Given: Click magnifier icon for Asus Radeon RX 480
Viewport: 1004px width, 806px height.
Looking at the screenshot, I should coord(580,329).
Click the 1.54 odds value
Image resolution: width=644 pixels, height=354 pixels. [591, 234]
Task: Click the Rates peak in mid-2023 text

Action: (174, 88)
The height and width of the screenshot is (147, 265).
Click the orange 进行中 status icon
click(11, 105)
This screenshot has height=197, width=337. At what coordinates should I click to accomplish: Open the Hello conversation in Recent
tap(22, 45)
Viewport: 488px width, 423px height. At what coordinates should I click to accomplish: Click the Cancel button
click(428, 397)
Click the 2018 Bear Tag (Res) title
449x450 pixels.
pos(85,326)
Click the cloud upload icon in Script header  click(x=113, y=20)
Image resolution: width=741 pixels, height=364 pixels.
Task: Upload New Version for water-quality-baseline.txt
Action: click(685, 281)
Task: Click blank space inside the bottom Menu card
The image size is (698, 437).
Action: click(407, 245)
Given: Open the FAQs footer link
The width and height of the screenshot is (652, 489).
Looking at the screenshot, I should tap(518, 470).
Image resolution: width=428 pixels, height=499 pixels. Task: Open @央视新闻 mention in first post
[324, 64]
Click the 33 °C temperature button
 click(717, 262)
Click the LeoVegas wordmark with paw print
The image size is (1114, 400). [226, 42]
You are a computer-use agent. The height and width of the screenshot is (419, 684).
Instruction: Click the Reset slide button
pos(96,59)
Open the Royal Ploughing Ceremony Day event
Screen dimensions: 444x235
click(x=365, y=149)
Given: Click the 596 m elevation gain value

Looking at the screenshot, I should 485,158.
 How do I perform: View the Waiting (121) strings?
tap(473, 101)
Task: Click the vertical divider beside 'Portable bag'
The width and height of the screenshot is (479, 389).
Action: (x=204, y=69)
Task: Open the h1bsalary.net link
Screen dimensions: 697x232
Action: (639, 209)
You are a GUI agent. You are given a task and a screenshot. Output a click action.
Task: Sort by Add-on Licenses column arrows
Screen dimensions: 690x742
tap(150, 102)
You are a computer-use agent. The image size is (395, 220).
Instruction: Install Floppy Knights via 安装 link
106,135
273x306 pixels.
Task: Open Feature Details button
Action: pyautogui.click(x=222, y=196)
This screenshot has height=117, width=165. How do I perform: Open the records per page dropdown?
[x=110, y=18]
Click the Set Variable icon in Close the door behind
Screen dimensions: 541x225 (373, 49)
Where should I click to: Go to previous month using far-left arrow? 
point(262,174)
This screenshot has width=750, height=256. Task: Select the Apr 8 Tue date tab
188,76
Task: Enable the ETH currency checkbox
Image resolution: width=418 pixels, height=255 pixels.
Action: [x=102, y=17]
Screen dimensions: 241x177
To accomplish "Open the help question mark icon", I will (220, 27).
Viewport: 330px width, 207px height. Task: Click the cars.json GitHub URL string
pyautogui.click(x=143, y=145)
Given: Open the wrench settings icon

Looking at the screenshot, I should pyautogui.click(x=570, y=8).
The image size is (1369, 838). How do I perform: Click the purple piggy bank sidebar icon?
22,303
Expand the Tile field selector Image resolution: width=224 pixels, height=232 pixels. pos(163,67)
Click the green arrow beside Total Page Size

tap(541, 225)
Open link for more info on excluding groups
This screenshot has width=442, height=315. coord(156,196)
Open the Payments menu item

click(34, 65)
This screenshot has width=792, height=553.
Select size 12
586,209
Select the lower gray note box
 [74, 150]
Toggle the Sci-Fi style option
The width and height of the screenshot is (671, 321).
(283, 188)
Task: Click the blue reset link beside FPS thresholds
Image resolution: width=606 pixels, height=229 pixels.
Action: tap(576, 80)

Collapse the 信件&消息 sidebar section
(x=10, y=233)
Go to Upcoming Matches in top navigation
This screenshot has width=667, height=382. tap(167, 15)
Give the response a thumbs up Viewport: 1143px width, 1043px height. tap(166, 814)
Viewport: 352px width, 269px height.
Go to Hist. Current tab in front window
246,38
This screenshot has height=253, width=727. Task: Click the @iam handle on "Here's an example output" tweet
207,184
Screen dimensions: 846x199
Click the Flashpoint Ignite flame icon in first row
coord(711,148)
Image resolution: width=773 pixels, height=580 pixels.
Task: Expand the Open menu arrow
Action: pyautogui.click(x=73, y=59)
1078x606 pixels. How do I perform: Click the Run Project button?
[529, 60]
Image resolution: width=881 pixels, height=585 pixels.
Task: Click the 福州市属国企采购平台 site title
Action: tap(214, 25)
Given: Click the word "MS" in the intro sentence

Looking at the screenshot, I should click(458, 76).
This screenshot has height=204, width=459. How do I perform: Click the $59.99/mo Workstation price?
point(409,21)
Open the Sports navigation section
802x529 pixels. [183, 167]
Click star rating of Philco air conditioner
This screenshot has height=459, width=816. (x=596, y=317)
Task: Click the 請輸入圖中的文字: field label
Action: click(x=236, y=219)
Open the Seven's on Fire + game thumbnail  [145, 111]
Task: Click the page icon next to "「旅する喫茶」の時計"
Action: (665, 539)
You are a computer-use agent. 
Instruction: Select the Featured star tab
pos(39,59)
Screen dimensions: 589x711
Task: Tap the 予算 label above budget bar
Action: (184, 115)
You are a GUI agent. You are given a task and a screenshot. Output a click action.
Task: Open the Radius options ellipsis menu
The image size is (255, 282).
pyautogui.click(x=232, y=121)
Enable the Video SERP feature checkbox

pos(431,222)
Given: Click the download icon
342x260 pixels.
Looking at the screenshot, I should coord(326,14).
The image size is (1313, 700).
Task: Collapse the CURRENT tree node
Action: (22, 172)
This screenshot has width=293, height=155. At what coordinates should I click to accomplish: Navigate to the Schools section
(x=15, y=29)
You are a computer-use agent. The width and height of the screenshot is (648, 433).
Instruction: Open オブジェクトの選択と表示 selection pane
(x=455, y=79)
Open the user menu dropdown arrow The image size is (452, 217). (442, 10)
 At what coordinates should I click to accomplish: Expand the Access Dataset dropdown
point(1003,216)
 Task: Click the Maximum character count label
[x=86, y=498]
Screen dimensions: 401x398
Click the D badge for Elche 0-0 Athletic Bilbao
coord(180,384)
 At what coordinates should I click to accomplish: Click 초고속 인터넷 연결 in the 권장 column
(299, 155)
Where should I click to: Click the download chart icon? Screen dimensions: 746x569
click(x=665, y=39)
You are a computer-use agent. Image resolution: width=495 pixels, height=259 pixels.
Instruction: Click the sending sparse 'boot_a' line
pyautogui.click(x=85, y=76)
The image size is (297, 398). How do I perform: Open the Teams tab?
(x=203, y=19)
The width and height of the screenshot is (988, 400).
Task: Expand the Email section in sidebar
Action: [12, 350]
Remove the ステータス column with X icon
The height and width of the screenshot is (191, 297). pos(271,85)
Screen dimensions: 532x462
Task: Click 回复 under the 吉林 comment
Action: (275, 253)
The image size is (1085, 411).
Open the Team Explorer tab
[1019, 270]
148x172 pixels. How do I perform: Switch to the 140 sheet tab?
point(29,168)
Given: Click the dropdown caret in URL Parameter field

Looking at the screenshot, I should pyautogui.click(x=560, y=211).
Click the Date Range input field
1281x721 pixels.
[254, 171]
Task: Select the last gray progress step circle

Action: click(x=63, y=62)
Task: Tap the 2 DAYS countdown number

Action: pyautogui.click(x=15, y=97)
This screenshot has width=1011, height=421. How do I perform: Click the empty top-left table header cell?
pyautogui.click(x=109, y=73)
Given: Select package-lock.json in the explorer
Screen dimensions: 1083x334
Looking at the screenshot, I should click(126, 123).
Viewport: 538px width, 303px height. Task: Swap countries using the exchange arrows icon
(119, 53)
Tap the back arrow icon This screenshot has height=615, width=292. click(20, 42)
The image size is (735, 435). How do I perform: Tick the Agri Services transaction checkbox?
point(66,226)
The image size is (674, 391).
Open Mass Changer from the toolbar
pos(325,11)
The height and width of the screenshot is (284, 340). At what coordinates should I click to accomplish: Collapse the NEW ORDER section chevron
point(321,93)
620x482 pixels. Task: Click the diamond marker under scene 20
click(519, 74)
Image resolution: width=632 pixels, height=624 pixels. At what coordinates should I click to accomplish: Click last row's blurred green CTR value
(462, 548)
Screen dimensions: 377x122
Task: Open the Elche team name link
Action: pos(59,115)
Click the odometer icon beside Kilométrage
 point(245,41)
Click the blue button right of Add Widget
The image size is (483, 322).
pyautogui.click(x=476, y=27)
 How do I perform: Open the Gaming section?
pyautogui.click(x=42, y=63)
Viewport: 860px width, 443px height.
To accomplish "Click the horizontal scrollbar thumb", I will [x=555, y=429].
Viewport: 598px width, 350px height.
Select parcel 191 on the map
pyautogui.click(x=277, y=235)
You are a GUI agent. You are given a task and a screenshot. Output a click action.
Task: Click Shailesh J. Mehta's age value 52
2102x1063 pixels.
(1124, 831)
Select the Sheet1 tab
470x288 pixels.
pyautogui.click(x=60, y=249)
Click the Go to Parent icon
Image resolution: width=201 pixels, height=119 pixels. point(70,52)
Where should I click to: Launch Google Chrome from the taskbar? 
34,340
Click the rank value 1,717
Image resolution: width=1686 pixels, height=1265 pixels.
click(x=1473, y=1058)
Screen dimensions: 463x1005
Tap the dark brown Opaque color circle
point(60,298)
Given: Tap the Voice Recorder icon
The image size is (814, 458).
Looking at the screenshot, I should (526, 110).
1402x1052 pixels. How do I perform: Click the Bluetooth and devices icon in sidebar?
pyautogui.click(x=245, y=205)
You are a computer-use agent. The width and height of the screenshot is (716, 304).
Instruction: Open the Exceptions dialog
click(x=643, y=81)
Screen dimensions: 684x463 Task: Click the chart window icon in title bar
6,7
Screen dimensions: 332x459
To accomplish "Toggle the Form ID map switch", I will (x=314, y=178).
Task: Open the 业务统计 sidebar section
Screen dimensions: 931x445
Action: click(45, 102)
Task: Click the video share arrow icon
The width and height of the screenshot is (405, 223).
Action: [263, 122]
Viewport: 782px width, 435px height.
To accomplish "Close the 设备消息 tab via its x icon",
- - -
__EXERCISE__
Which lines above run from the one containing "Click star rating of Philco air conditioner" to the one containing "Given: Click the download icon"? Give them again exactly, both ends included.

__ANSWER FOR THIS EXERCISE__
Click star rating of Philco air conditioner
This screenshot has height=459, width=816. (x=596, y=317)
Task: Click the 請輸入圖中的文字: field label
Action: click(x=236, y=219)
Open the Seven's on Fire + game thumbnail  [145, 111]
Task: Click the page icon next to "「旅する喫茶」の時計"
Action: (665, 539)
You are a computer-use agent. 
Instruction: Select the Featured star tab
pos(39,59)
Screen dimensions: 589x711
Task: Tap the 予算 label above budget bar
Action: (184, 115)
You are a GUI agent. You are given a task and a screenshot. Output a click action.
Task: Open the Radius options ellipsis menu
The image size is (255, 282).
pyautogui.click(x=232, y=121)
Enable the Video SERP feature checkbox

pos(431,222)
Given: Click the download icon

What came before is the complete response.